The Finch Formerly Known As Gold

20 February 2007

Your mileage may vary

Although this is probably not what you had in mind:

Honda is notifying 6 million owners of Hondas and Acuras that they are entitled to warranty extensions and, in some cases, payments because odometers in their vehicles rolled up miles too fast. That made warranties expire too soon and hit some lease customers with excess-mileage penalties.

Honda says that their spec for odometers — plus 3.75, minus 1 percent — is within nonbinding industry standards: the Society of Automotive Engineers calls for 4 percent either way. For 2007, Honda is tightening their in-house standard.

And there's this:

A lawyer in the lawsuit that resulted in Honda's moves now is aiming at Nissan, alleging that its Altima sedans back to 2002 roll up miles 2.5% to 3% too fast. Nissan has filed a motion to dismiss the lawsuit but wouldn't say more because it doesn't comment on pending litigation.

The lawyer, James Holmes of Henderson, Texas, says he's tested Toyotas and, oddly, found them to routinely register slightly fewer miles than actually driven. Detroit brands, he says, "by and large are perfect."

If I remember correctly, Car and Driver ran some tests on this some years back, and then, too, domestics turned in the best showing.

The only really good way for us civilians to check this out for ourselves is to compare to measured miles between actual mileposts and then do the math. My last three cars have been pretty accurate, which is to say within about 1 percent or so on spot-checks in the 50-to-100-mile range.

(Via Autoblog.)

Posted at 3:01 PM to Driver's Seat


That's exactly right. And then of course one can correct it by getting a different tire size, if one is so inclined.

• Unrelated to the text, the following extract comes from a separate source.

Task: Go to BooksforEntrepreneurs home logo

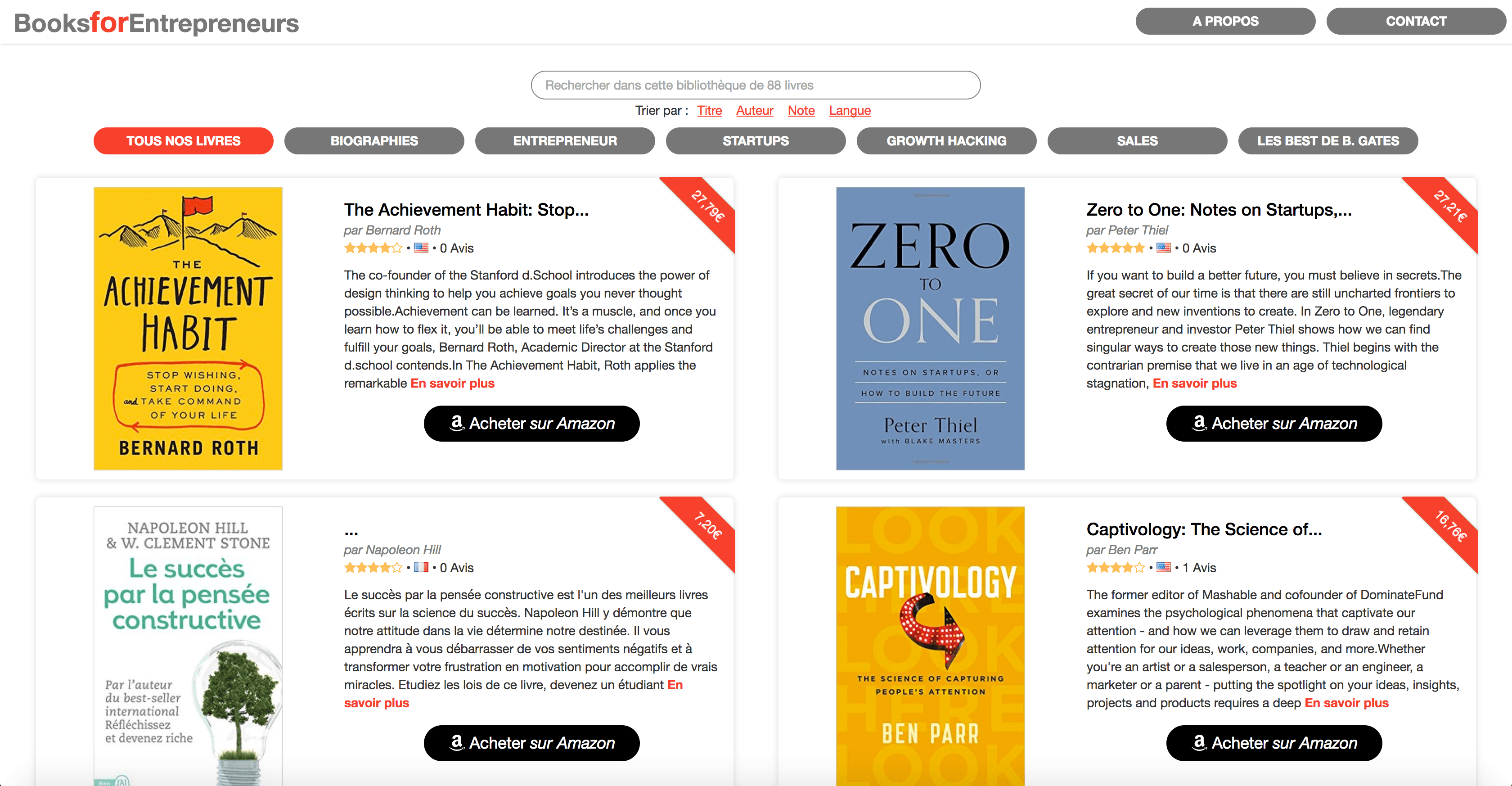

Posted by: Jeff Brokaw at 7:18 AM on 22 February 2007

Provided, of course, that tire size doesn't cause problems of its own. (Today I saw a picture of a pimped-out Navigator with 27-inch wheels, which means that either the sidewalls are about as high as a gnat's eye or the first 60-degree turn is going to scrape the fender well. Either way, we can safely assume that the buyer of this atrocity — and someone will buy it, you may be sure — is both wealthy and stupid.)